Exercise instructions: Work out how many lines below contain the word "will", then give that number alone.

(Saved entries)
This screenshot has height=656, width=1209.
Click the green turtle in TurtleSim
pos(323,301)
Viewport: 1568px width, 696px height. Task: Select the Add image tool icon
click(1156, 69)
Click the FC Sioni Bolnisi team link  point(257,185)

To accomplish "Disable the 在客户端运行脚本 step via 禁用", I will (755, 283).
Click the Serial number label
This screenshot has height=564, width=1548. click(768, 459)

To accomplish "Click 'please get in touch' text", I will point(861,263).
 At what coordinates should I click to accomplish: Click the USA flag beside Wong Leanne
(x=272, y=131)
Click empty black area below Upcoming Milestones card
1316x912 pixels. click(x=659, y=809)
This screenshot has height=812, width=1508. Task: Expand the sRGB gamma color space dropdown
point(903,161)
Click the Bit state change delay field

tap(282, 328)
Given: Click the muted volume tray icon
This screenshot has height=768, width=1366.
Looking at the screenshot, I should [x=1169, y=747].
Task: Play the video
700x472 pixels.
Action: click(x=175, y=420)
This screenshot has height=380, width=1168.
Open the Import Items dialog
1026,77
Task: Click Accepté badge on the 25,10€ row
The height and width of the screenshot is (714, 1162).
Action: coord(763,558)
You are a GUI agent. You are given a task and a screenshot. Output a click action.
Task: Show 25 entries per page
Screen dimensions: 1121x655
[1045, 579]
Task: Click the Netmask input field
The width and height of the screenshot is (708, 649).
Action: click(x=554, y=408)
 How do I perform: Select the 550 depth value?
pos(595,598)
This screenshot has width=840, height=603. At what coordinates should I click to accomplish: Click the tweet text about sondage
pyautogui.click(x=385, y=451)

Exercise response: 2